C’est à ce titre que le 8 juin 1385, qu’il accompagna, à Avignon, le jeune vicomte pour rendre hommage à Marie de Blois, régente du comté de Provence, et à son fils Louis II d'Anjou[1].

Deux ans plus tard, le 2 février, le vicomte de Turenne, envoya Tristan à Apt pour défendre les intérêts de son pupille Raymond auprès de Marie de Blois. Le résultat ne se fit pas attendre. Le 10 août 1387, la régente confisqua à Raymond de Turenne son fief de Saint-Rémy-de-Provence. La réponse du fougueux vicomte se fit les armes à la main.

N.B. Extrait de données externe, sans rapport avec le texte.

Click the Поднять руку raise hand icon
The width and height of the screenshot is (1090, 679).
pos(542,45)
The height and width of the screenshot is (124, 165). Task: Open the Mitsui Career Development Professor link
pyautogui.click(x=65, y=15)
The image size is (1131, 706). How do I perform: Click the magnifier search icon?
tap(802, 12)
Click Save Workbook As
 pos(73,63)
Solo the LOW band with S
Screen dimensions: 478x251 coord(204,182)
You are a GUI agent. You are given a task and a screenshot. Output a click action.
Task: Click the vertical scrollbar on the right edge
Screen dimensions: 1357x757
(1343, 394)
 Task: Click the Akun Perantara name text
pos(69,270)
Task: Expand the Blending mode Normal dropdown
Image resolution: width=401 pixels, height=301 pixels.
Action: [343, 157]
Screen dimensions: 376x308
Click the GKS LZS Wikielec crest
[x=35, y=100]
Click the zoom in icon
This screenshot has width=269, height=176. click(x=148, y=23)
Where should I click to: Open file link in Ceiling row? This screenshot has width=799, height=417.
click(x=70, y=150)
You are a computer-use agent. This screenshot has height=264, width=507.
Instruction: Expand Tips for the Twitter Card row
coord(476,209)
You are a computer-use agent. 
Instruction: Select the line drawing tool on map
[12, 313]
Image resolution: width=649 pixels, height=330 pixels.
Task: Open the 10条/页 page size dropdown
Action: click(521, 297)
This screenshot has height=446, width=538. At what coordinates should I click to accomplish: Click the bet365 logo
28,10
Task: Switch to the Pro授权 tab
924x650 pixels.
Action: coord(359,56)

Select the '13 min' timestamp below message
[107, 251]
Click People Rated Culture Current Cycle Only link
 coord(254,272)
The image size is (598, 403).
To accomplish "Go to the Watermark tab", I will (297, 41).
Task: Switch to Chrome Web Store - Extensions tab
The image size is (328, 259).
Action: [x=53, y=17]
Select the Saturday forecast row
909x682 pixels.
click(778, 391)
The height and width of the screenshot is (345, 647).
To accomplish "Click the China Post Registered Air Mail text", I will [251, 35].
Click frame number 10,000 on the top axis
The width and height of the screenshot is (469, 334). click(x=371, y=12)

Tristan et Raymond de Turenne ravagent la Valdaine …

Raymond de Turenne
par Girolamo di Benvenuto
fresque de l’Ospedale Santa-Maria della Scala à Sienne

Pour ajouter de l’huile sur le feu, Clément VII, au cours de l’automne 1388, convainquit Louis II de Poitiers-Valentinois de mettre la main sur les possessions d’Alix la Major[2], tante de Raymond de Turenne. Ce fut alors que Tristan, lassé de faire la nourrice sèche, rejoignit sa sœur pour défendre ses intérêts manu militari.

Le pape d’Avignon, qui voulait la guerre, dès le 10 janvier 1389, avait concentré à Valence ses troupes recrutées dans le Genevois, la Savoie et le Dauphiné.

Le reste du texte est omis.